If Côte d’Ivoire illustrates the need for early engagement, Togo shows the deeper challenge of sustaining public trust in regional diplomacy. In 2024, Togo’s parliament adopted sweeping constitutional changes, replacing the presidential system with a parliamentary model that effectively entrenched President Faure Gnassingbé’s rule. This institutional reshaping, combined with long-standing grievances over governance, ignited protests in June 2025 over economic hardship and political exclusion. The arrest of dissident rapper “Aamron” became the flashpoint for a broader youth-led movement. ECOWAS responded with calls for restraint and dialogue, an archetypal act of preventive diplomacy aimed at halting escalation before violence spirals. Yet this intervention is unfolding in a context of deep scepticism toward the bloc itself. An Afrobarometer survey revealed that 54 per cent of Togolese now lean toward withdrawing from ECOWAS and aligning with the Sahel Alliance (AES).

This disaffection is a central obstacle. Preventive diplomacy depends on legitimacy. Without public trust, even well-intentioned mediation risks being seen as external interference rather than collective problem-solving. For Nigeria and ECOWAS, Togo is a reminder that preventive diplomacy must operate on two fronts: addressing the immediate triggers of unrest while repairing the long-term relationship between citizens and the institutions meant to safeguard their rights.

The Standby Force offers ECOWAS a deterrent capability it has long needed, but military preparedness should not overshadow the less visible work of diplomacy. Preventive action is cheaper, less risky, and more sustainable than crisis intervention, yet it often receives fewer resources and less political backing. For preventive diplomacy to succeed, ECOWAS must apply democratic norms uniformly, regardless of the country or leader involved, and act early when red flags emerge, such as eroded term limits, politicised judiciaries, and shrinking civic space. This engagement must not be limited to state actors but should extend to civil society, youth movements, and local leaders, whose trust is vital to any long-term peace architecture.
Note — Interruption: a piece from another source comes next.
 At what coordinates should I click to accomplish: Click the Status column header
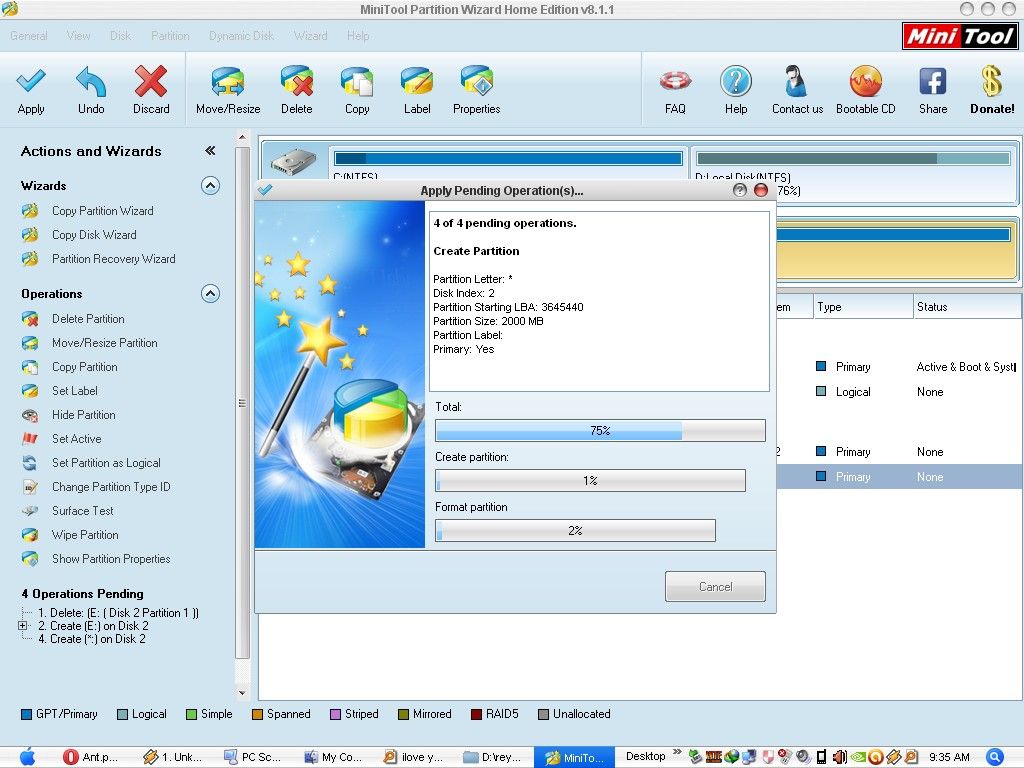point(932,307)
Opponents of regional intervention often invoke sovereignty, but in an interconnected era, sovereignty and responsibility are inseparable. A destabilised West Africa poses threats far beyond its borders, fuelling irregular migration, disrupting trade, and creating fertile ground for transnational crime and extremist violence. Principled, timely engagement can shape the regional response to crises. But leadership in West Africa today requires a shift: from reacting to coups to anticipating the conditions that cause them.

The path of preventive diplomacy is not glamorous. It is slower, often invisible, and requires patience in the face of complex political realities. Yet it remains the surest route to durable peace. The alternative, indifference until the next coup, would undo decades of democratic progress. ECOWAS stands at a crossroads. Its choice will determine whether West Africa moves toward deeper instability or reclaims its trajectory of democratic consolidation. The courage to act early, consistently, and credibly must define the next chapter. And in that chapter, Nigeria must lead with power and principle.